* PROBLEM REQUIREMENTS *
Starting at the line that contains "Go to the next page arrow", reproduce only the lines through the end of the data, exactly, including both the first and the last; skip the pictures.

══ DATA FOR THIS EXERCISE ══

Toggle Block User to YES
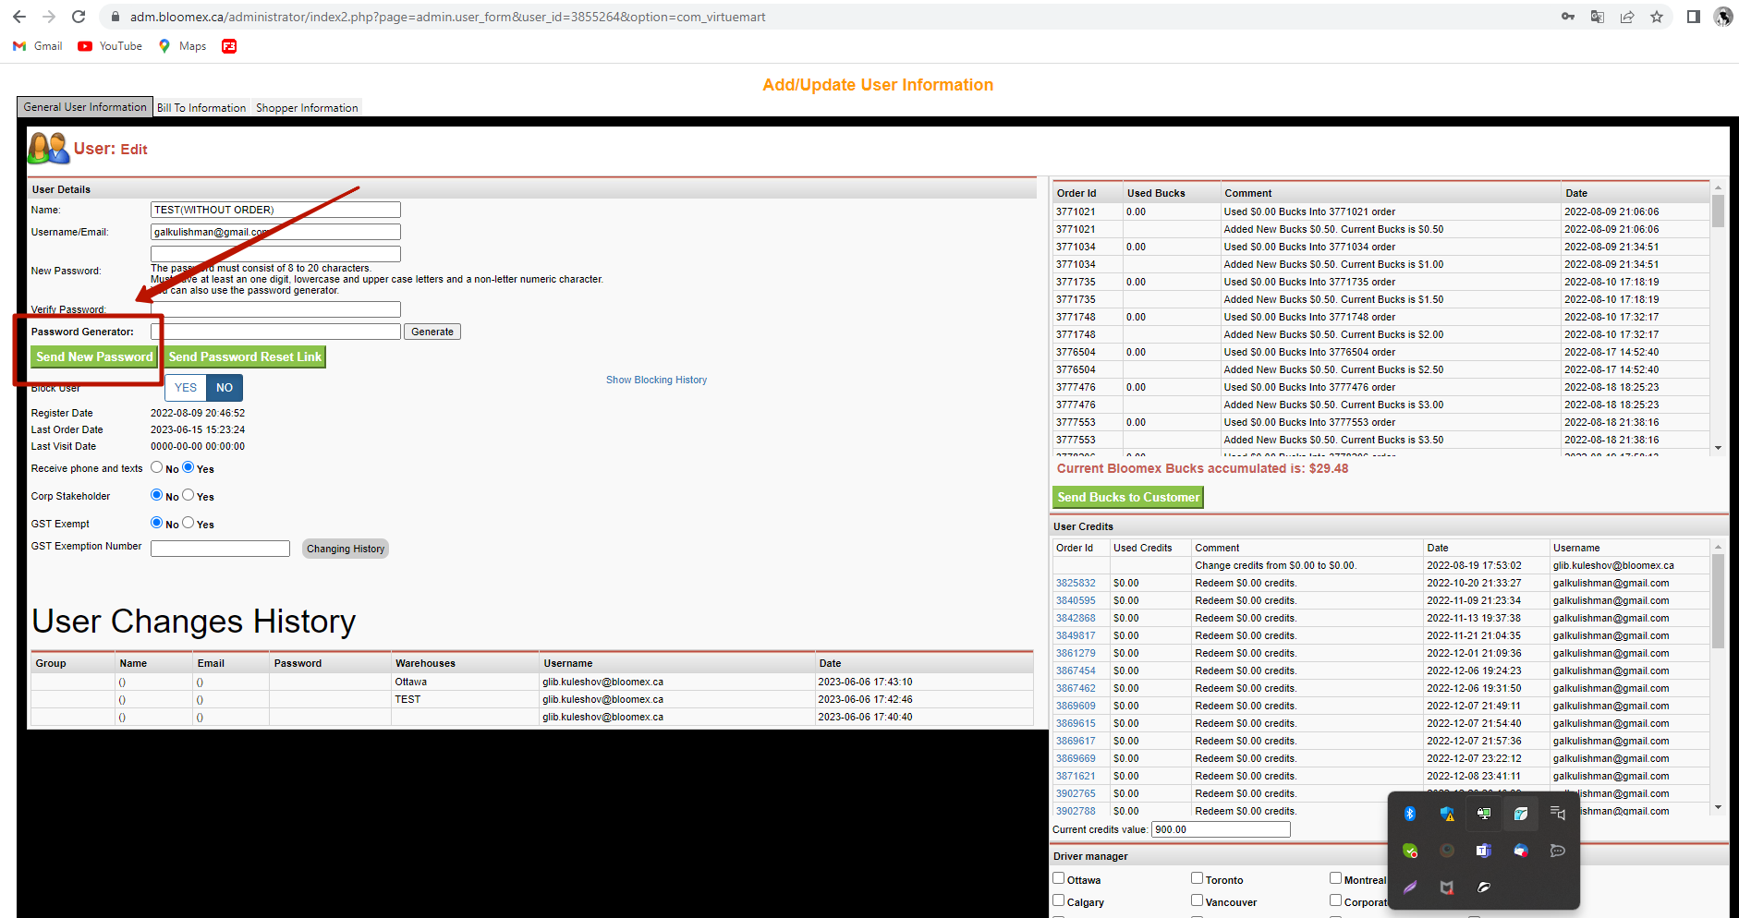 tap(186, 388)
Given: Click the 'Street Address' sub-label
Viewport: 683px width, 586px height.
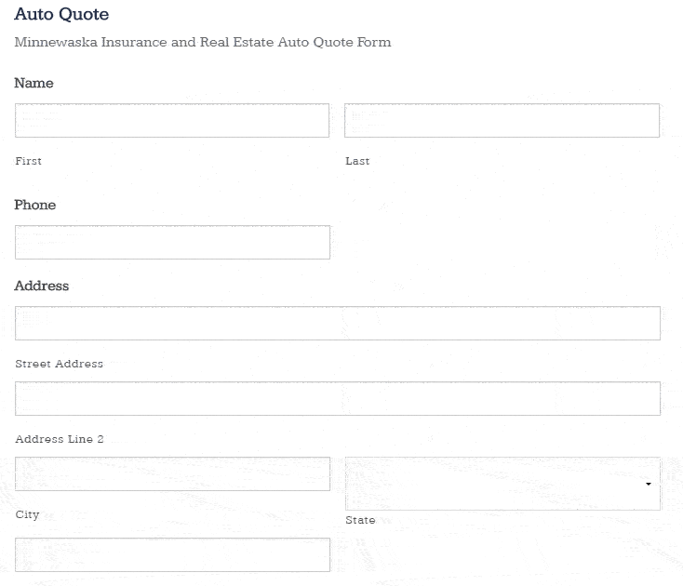Looking at the screenshot, I should (x=60, y=364).
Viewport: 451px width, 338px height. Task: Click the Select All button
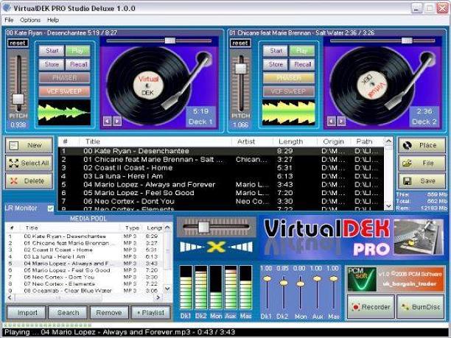(x=28, y=163)
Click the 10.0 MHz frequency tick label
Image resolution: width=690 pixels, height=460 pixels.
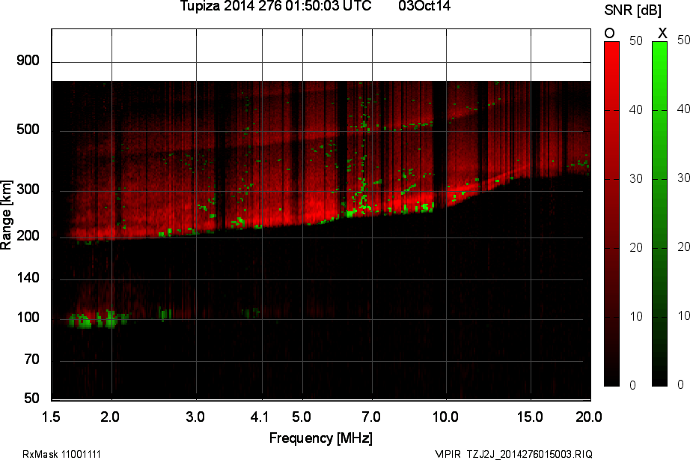tap(445, 416)
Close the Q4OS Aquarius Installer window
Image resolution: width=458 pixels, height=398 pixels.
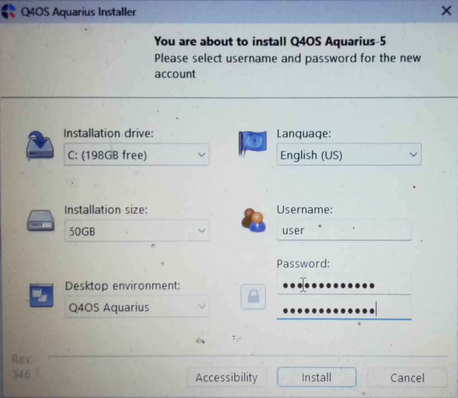(x=446, y=11)
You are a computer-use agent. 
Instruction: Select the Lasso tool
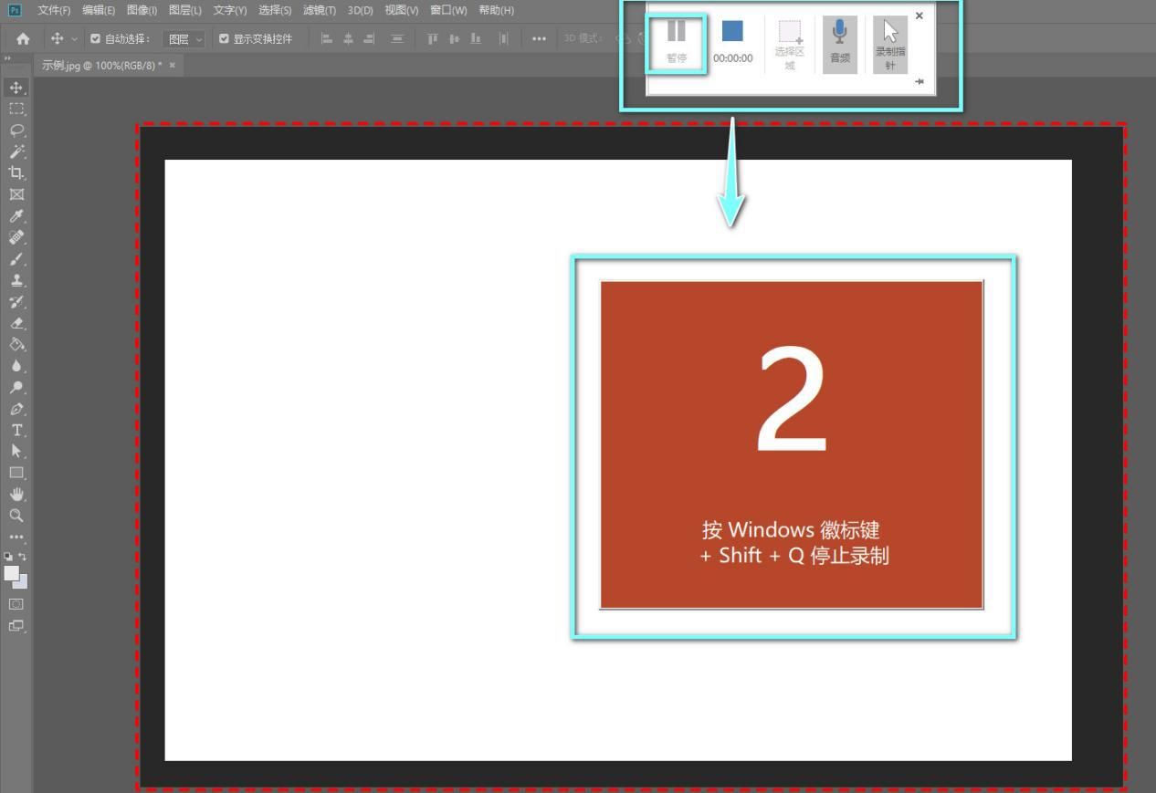(x=16, y=130)
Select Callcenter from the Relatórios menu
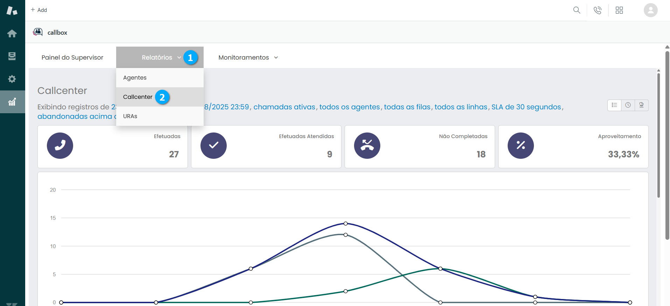Screen dimensions: 670x306 point(138,97)
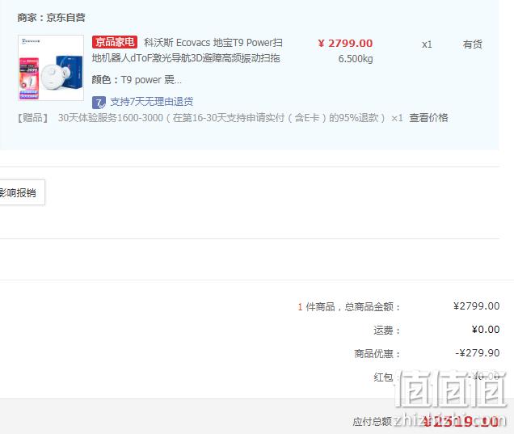Click the 红包 label
514x434 pixels.
pos(383,377)
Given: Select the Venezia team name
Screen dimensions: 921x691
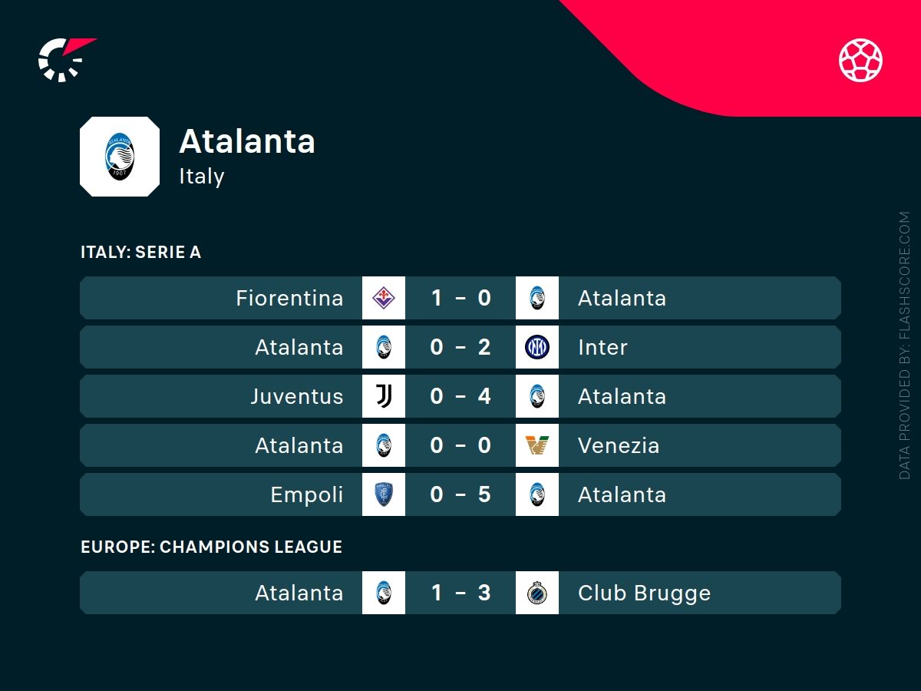Looking at the screenshot, I should [619, 445].
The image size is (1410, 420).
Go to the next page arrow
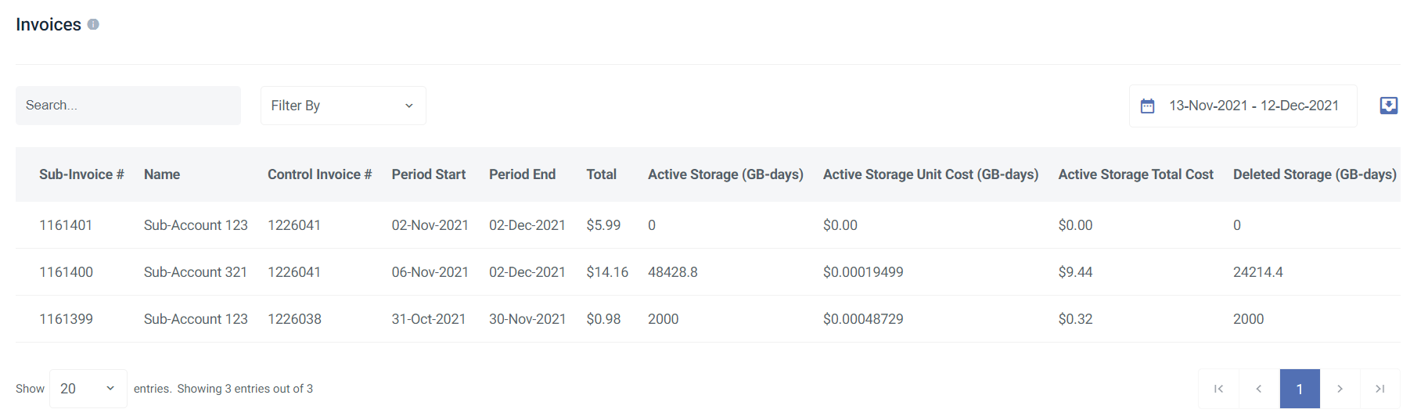[x=1340, y=389]
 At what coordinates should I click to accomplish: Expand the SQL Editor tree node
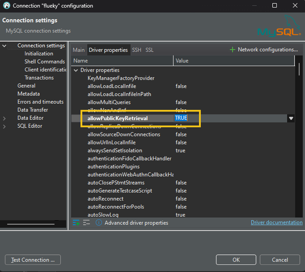[4, 126]

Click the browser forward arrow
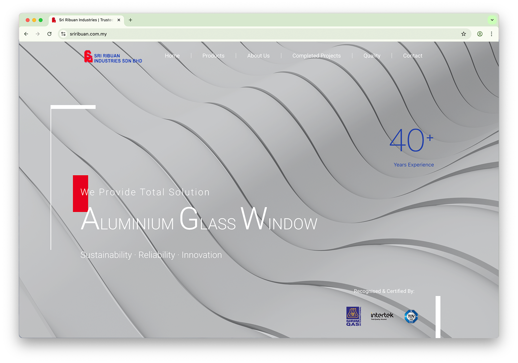[38, 34]
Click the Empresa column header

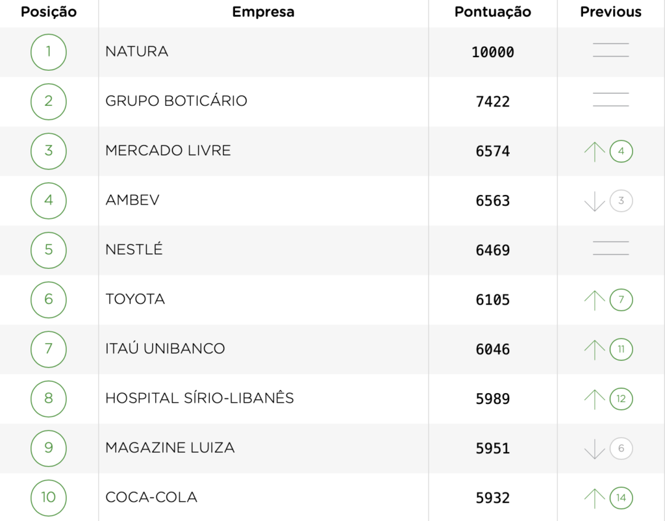[x=263, y=12]
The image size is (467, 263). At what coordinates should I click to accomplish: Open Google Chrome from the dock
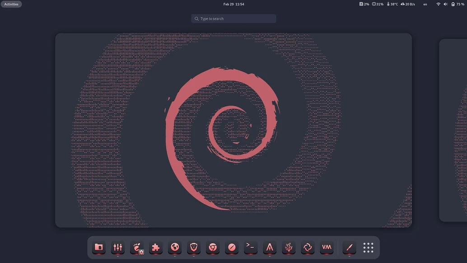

═══

* RESPONSE *
Go to the next page arrow
[x=1340, y=389]
 At what coordinates should I click to accomplish: Expand the SQL Editor tree node
[4, 126]

Click the browser forward arrow
[38, 34]
Click the Empresa column header

[x=263, y=12]
The image size is (467, 263). At what coordinates should I click to accomplish: Open Google Chrome from the dock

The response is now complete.